THE INPUT »
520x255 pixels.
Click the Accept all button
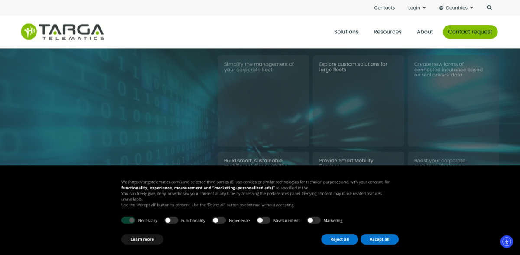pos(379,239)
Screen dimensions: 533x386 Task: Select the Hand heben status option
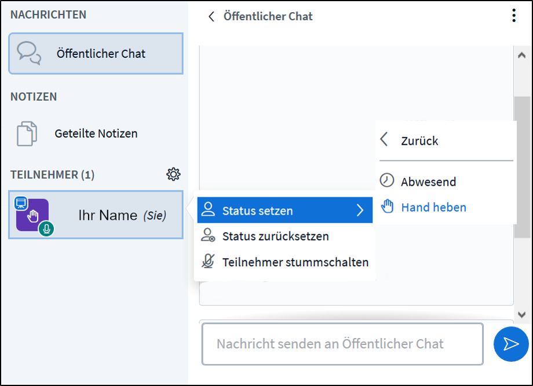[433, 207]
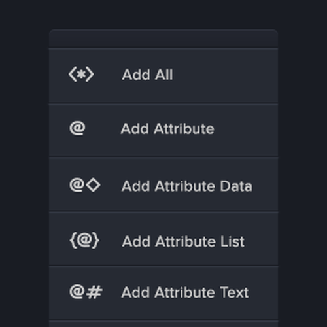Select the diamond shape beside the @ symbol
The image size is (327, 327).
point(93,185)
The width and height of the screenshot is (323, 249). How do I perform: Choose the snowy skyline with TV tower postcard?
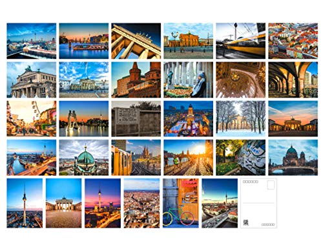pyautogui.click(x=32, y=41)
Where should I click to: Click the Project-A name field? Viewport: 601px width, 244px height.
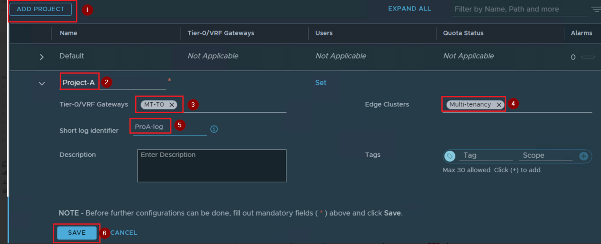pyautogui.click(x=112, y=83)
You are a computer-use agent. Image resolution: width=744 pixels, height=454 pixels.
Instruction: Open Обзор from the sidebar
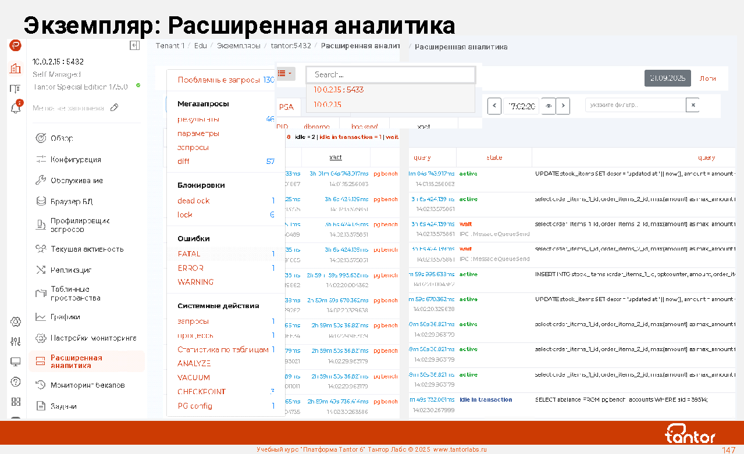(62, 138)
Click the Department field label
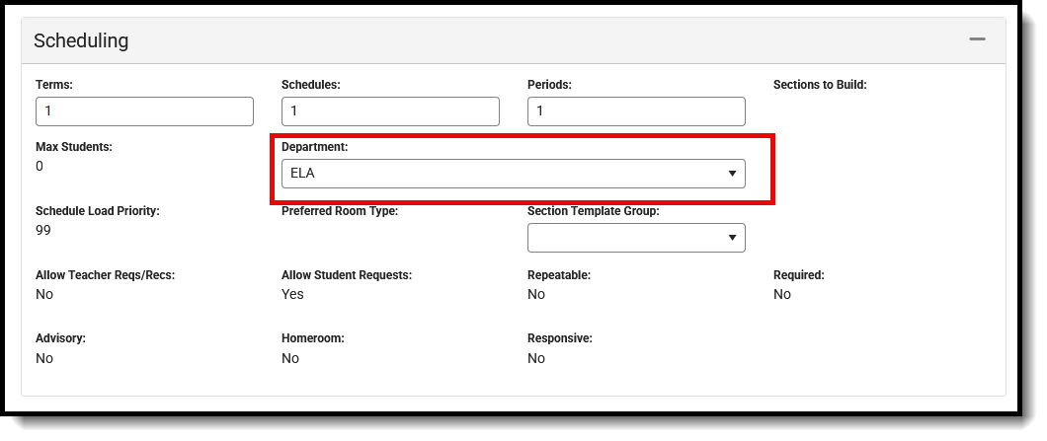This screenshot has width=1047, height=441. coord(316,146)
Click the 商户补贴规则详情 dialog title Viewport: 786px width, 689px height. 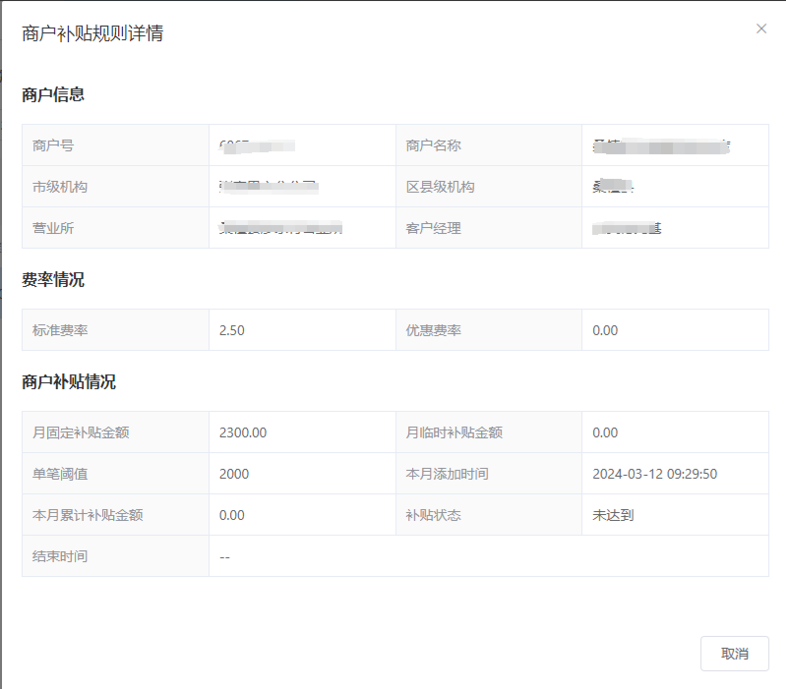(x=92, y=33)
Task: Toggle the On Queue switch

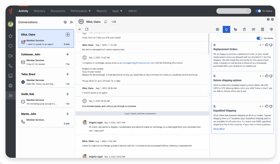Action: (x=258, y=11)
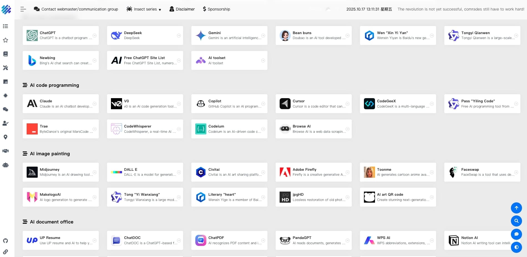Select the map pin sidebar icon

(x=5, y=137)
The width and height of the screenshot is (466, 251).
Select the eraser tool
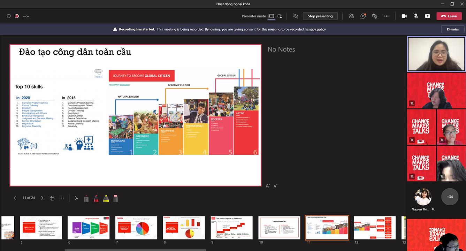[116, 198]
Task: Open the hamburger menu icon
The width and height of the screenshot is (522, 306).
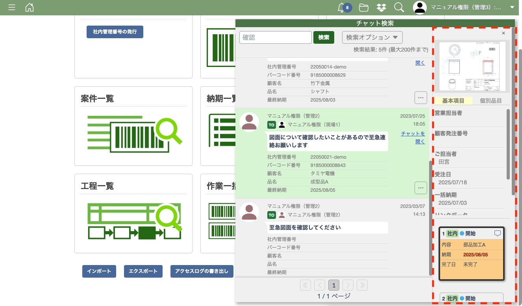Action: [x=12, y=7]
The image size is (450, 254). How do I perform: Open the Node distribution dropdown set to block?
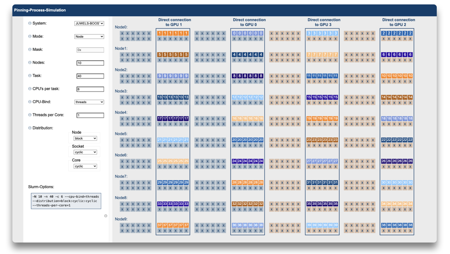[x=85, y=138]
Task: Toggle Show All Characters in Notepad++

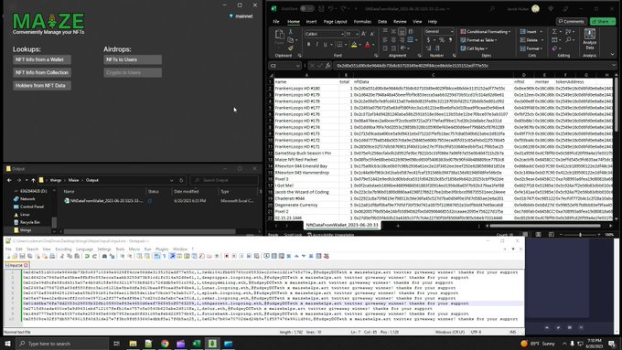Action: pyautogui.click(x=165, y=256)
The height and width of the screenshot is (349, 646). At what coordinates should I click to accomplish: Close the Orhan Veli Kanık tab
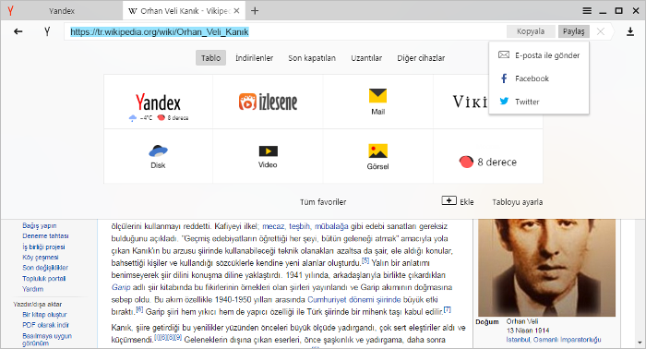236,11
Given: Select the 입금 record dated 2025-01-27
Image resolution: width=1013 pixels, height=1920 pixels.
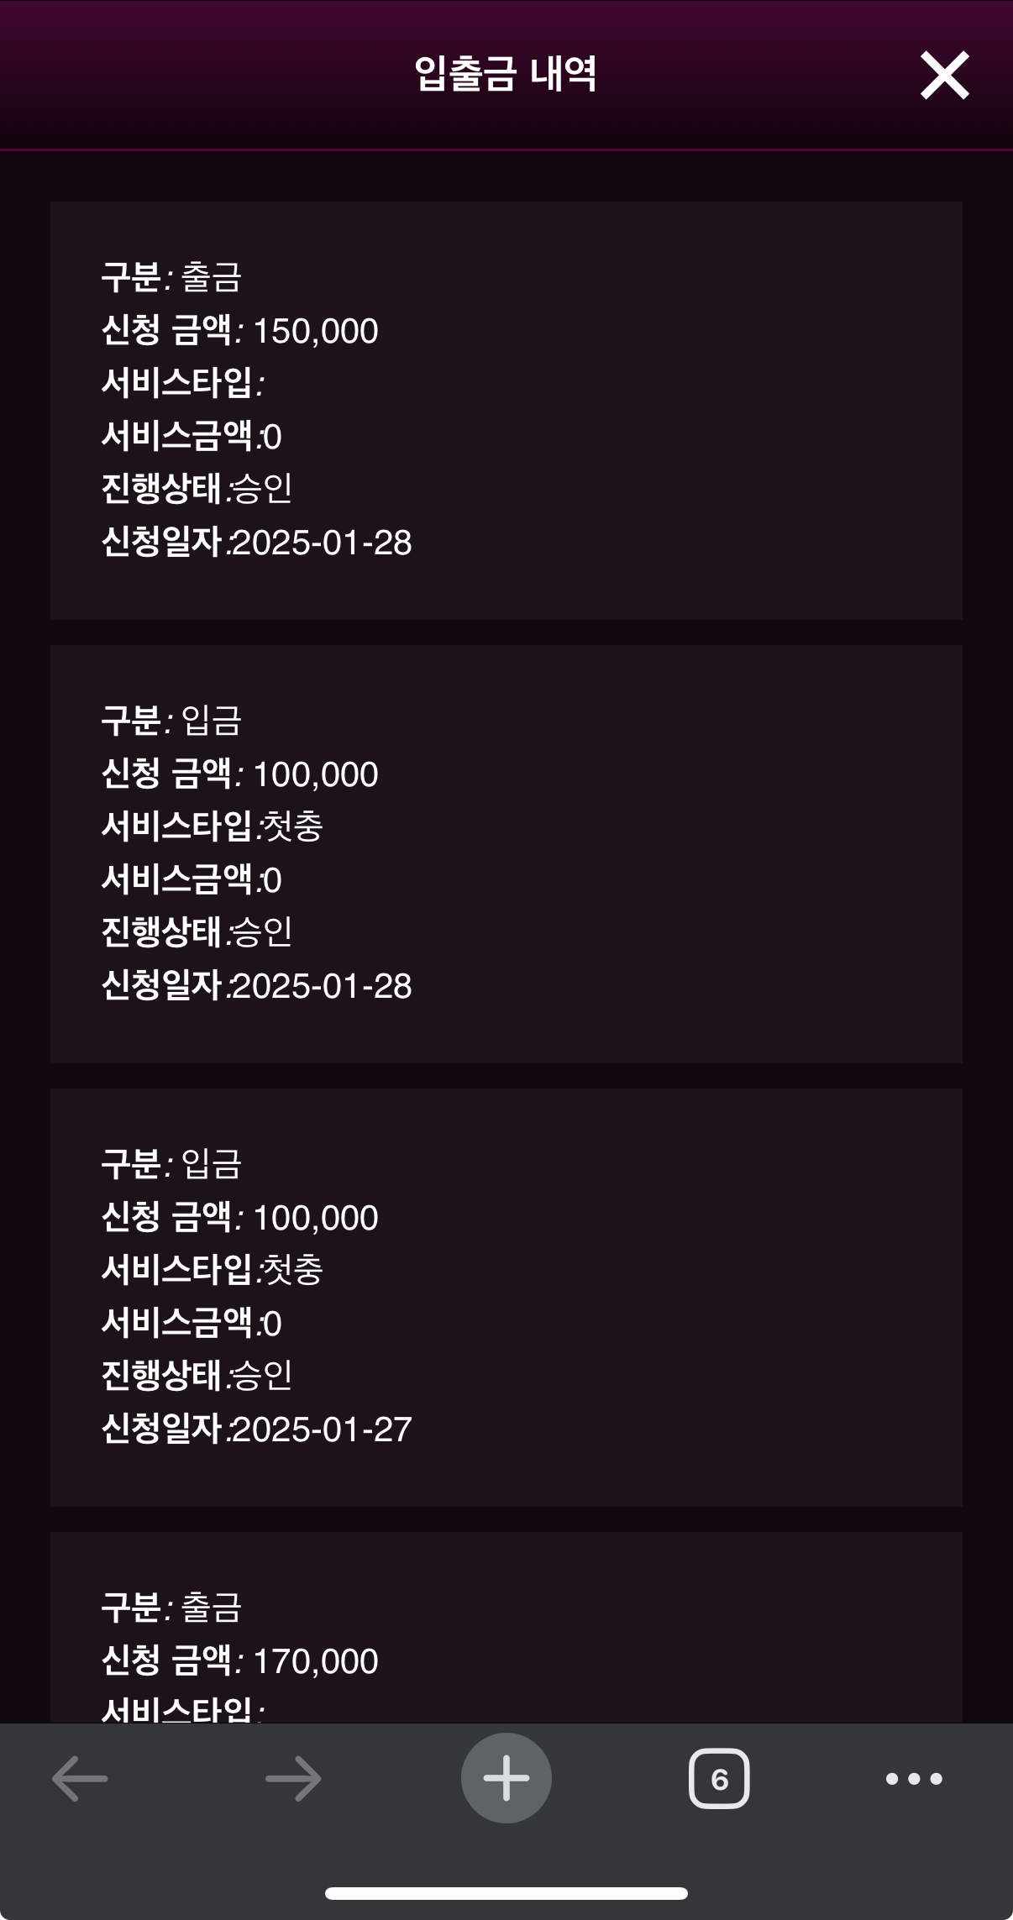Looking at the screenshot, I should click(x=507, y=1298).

PROBLEM REQUIREMENTS » Go to the line containing "Select the eraser tool", then write out word for word every line from there to the end of the listing. Keep both end lines and drop the pictures.

ANSWER FOR THE TASK »
Select the eraser tool
[116, 198]
Task: Open the hamburger menu icon
The width and height of the screenshot is (522, 306).
Action: [x=12, y=7]
The image size is (450, 254). How do I perform: Open the Node distribution dropdown set to block?
[x=85, y=138]
Task: Toggle Show All Characters in Notepad++

Action: pyautogui.click(x=165, y=256)
The height and width of the screenshot is (349, 646). At what coordinates should I click to accomplish: Close the Orhan Veli Kanık tab
236,11
Given: Select the 입금 record dated 2025-01-27
Image resolution: width=1013 pixels, height=1920 pixels.
Looking at the screenshot, I should click(x=507, y=1298).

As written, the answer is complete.